Kyungsoo mengambil earphone milik Kai. Dia mendengarkan Canon, memejamkan mata lalu mengiyakan.
"Benar 'kan? Aku akan memainkan lagu ini di hari pernikahanku nanti!" lelaki kecil dihadapan Kyungsoo itu seperti tercipta dari banyak harapan dan mimpi. Detik itu juga Kyungsoo menyukainya.
"Terimakasih. Aku tidak akan gugup lagi," jawab Kyungsoo. "Terimakasih, Peri."
"Namaku Kai!" balas lelaki itu.
"Baiklah, Kai!"
Tiba-tiba nama Kyungsoo dipanggil untuk gilirannya memainkan piano. "Ah, aku harus pergi!"
Kai kecil melambai.
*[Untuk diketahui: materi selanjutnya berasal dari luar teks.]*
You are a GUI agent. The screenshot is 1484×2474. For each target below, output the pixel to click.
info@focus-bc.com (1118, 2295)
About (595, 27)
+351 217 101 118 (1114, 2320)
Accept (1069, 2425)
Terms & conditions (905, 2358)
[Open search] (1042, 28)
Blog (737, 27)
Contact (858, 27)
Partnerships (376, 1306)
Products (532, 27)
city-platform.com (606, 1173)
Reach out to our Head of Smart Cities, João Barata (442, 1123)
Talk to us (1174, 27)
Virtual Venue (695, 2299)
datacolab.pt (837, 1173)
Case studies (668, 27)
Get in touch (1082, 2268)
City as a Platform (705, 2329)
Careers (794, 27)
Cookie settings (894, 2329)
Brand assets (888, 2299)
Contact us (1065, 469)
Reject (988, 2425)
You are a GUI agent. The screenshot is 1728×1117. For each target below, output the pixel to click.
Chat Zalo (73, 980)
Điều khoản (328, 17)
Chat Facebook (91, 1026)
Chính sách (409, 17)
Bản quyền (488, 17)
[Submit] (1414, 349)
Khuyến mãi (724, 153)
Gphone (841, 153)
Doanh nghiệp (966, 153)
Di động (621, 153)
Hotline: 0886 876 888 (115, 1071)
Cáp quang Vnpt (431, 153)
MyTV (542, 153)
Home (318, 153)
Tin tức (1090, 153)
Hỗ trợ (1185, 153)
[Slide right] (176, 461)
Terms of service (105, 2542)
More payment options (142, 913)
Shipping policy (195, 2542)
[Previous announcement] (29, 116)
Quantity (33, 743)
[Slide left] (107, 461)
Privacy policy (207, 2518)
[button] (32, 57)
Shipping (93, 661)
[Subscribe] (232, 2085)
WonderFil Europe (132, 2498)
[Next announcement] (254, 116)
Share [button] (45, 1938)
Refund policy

Tersenyum gembira karena dia baru saja menjadi pahlawan bagi orang lain.
"Hey, Soo-ya! Darimana saja kamu? Barusan kau berbicara dengan siapa?" Kris berlari tergopoh-gopoh mengajak Kyungsoo untuk cepat keatas panggung.
"Aku baru saja bertemu jodohku, Hyung! Dia adalah peri piano."